The darkness you feel right now is not a sign that God has abandoned you. It is the heavy weight of a battle you were never meant to fight in your own strength. Eight days into this sudden separation, with three little ones depending on you while your wife pulls away, you are exhausted, bewildered, and grieving. That is real, and it matters.
Yet even in this, Scripture gives you a clear and steady place to stand. You are still her husband. That bond remains, and your faith in this home carries weight you cannot see right now. The Word tells us that an unbelieving spouse is sanctified by the believing one, and that your children are holy, covered by the environment your trust in Christ brings into that house. This does not mean her choices are without consequence, but it means your presence and your prayers are not powerless.

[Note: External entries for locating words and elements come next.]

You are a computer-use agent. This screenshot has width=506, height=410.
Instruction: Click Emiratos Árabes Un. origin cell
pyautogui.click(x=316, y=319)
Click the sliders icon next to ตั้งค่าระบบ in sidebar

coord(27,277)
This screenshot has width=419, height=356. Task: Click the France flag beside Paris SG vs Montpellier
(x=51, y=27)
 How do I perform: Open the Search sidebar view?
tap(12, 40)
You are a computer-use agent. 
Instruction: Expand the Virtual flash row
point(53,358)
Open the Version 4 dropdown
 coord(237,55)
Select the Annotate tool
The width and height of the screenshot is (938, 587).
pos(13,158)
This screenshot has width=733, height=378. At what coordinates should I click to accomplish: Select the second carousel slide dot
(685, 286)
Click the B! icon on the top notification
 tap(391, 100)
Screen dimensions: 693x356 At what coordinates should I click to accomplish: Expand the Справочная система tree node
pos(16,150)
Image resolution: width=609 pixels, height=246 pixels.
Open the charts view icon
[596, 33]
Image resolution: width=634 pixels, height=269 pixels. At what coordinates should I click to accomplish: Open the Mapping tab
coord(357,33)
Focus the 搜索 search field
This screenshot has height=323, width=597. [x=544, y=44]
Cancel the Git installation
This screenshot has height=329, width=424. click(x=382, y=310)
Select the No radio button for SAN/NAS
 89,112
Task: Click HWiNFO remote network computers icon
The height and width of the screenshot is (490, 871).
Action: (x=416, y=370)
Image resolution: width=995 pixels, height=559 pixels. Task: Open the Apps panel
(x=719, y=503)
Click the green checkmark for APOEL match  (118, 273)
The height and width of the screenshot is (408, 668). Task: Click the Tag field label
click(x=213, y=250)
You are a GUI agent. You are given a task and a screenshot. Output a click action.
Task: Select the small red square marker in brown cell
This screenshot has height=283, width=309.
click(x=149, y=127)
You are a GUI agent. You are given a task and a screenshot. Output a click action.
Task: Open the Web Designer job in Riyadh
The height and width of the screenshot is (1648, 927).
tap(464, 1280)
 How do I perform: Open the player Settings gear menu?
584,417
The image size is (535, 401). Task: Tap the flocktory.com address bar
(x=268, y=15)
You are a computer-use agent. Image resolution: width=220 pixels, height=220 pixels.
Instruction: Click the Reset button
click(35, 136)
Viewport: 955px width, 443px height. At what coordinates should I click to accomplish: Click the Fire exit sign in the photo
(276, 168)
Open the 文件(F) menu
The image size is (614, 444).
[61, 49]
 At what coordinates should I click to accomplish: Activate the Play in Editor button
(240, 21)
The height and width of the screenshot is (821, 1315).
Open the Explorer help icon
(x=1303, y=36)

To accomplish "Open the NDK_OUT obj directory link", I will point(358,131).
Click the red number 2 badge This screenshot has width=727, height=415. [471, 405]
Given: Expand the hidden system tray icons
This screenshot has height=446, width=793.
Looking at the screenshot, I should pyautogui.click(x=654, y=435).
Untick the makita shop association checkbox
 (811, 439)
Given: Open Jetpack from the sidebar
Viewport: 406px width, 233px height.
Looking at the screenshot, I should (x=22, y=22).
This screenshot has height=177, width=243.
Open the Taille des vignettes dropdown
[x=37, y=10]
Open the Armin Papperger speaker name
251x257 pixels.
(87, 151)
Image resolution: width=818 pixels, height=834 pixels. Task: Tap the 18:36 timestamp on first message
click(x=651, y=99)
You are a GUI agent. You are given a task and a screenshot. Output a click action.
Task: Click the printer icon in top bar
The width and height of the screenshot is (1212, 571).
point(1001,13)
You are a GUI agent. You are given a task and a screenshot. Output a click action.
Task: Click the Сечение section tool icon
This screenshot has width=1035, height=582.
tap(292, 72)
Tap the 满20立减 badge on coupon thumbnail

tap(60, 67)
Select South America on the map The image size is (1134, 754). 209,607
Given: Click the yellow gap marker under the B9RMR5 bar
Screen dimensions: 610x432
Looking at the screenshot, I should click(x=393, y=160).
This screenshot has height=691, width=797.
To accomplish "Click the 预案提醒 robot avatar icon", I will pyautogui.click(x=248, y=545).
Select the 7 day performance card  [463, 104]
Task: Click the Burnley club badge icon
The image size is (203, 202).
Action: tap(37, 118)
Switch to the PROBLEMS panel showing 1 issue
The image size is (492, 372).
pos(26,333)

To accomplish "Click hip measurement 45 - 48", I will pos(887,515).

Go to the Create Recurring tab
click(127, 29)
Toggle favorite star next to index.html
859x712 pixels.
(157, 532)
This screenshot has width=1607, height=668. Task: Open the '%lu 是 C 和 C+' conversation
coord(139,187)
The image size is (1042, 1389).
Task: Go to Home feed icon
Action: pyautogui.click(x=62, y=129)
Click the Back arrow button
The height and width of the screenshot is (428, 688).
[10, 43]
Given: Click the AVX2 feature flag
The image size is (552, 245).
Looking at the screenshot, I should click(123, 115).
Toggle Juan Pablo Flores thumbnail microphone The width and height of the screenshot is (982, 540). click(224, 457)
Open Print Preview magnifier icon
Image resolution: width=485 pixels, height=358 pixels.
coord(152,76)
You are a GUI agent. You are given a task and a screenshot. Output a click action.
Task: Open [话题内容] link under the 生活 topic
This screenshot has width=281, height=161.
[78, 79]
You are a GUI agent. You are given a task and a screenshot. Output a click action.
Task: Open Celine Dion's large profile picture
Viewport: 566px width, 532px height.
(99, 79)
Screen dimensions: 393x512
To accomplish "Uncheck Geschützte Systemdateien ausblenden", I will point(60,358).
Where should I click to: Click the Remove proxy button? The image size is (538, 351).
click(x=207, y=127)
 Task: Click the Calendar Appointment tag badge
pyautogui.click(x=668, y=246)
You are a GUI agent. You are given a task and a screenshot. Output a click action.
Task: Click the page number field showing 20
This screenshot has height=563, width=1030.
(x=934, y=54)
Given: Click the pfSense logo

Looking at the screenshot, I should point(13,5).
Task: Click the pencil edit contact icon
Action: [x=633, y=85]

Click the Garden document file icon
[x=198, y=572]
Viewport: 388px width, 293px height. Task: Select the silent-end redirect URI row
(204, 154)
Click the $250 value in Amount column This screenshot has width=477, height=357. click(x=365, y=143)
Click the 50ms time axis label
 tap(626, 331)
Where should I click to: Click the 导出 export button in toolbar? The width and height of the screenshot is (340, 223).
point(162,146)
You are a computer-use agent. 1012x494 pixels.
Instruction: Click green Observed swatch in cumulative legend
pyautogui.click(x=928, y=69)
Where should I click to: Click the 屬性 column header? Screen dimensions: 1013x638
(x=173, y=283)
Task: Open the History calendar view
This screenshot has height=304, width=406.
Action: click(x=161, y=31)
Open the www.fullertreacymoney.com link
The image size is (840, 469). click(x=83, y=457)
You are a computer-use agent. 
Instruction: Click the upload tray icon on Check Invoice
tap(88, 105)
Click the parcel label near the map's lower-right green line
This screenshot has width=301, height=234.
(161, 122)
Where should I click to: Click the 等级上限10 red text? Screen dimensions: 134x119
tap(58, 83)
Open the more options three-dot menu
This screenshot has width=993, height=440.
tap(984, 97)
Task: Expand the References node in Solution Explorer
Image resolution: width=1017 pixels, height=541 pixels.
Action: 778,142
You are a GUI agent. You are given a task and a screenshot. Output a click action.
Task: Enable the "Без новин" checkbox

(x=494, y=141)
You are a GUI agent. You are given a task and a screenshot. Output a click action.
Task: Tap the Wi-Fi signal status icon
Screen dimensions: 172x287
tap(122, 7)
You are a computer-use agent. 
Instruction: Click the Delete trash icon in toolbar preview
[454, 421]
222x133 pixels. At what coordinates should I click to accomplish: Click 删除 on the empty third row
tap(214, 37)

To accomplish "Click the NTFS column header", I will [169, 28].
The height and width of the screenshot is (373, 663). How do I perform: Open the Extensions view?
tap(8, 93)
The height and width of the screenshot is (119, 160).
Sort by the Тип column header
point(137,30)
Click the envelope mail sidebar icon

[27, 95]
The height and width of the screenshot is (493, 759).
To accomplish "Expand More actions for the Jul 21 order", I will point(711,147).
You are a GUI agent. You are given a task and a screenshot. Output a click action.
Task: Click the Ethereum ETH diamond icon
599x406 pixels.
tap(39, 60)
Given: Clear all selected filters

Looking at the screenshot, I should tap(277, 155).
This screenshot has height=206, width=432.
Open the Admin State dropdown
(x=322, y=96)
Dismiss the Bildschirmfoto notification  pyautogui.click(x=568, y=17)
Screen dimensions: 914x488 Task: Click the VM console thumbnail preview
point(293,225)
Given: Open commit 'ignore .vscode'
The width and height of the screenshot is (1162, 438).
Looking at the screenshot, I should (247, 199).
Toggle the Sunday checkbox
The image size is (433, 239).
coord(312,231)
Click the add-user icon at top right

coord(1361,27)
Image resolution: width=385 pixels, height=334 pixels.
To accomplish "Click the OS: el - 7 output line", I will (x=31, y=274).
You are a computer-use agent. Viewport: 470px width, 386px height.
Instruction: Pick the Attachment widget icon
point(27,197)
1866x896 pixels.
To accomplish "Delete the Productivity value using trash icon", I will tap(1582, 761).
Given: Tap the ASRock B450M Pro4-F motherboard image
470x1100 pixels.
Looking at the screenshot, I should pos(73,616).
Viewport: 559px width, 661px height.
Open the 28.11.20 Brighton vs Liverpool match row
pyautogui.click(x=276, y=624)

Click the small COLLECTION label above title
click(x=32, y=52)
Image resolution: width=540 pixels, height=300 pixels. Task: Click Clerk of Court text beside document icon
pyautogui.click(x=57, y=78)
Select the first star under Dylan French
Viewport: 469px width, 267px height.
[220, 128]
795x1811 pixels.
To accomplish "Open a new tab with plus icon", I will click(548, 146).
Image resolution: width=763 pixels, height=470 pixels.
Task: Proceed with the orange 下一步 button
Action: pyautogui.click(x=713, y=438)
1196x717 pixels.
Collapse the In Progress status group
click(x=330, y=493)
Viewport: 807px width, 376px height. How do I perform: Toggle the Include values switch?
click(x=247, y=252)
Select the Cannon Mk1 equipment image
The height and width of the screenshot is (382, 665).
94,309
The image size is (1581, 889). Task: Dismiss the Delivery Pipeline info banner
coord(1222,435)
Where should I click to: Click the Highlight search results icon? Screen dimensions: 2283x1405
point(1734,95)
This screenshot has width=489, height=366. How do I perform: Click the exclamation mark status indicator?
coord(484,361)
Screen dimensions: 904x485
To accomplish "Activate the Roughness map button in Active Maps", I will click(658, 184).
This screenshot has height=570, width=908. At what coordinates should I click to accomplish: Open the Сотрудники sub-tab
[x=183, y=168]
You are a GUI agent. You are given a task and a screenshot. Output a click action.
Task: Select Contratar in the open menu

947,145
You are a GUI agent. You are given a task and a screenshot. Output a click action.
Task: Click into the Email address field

God is still working through you in that home, even when she refuses to acknowledge Him.
Your role right now is not to fix her, nor to argue her back into the faith she says she has finished with. The more a husband pushes a resistant wife, the further she often retreats. Instead, your calling is to love her. God’s rule for a husband is simple enough that you cannot forget it: love your wife as Christ loved the church and gave Himself for it. That is your one rule. Love that keeps no record of wrongs. Love that does not demand its own way. Love that lays down its life. When a wife is shown that kind of steady, sacrificial love, it becomes far easier for her to find her place again. Right now, she is angry and hurt, and her communication has shut down. But your loving consistency, even when she is getting her nails done and sorting a new life apart from God, is the most powerful witness you can give.
And you must forgive her. Jesus made a startling point about forgiveness when He taught us to pray. Of all the petitions, He circled back and emphasized that one: if you do not forgive others their trespasses, neither will your Father forgive yours. This is not about pretending the wound does not exist. It is about releasing her from the debt you feel she owes you. The turmoil she is causing, the rejection, the sudden abandonment while you carry the children alone, all these wrongs are real. But holding onto them will consume you faster than it will change her. Forgiveness protects your own heart from hardening into bitterness. It keeps your prayers unhindered.
You said you cannot see any light. That is because you are trying to navigate by your own sight. Jesus Himself, the Son of God, saw the absolute necessity of prayer. He rose early, before anyone else was awake, and drew His strength from the Father. If He needed that communion to face what was before Him, how much more do you need it now? When you cannot eat and cannot sleep, turn those hours into prayer. Fasting will come naturally when grief steals your appetite, so let that fasting be paired with prayer. Cry out from the darkness. You are not informing God of something He does not know. You are placing your weight fully on Him.
Do not let your mind race ahead trying to envision every possible outcome. Your wife may yet depart physically, but the Word is clear that if she departs, she is to remain unmarried or be reconciled to her husband. The door is not permanently shut. But your job is not to manage the final result. Your job is to stand in this present storm, in the same house, in the next room, and to live out the one rule you have been given. Keep loving. Keep forgiving. Keep praying.
God’s design for marriage, when a husband loves his wife as his own body and a wife reverences her husband, comes closer to heaven on earth than anything else we can experience. That is what is broken right now, and only He can restore it. So take your weakness, your sleeplessness, your fear for those children, and bring it all to the Father. Your family is not beyond His reach. Walk through today loving her, forgiving her, and clinging to God. That is enough for this moment.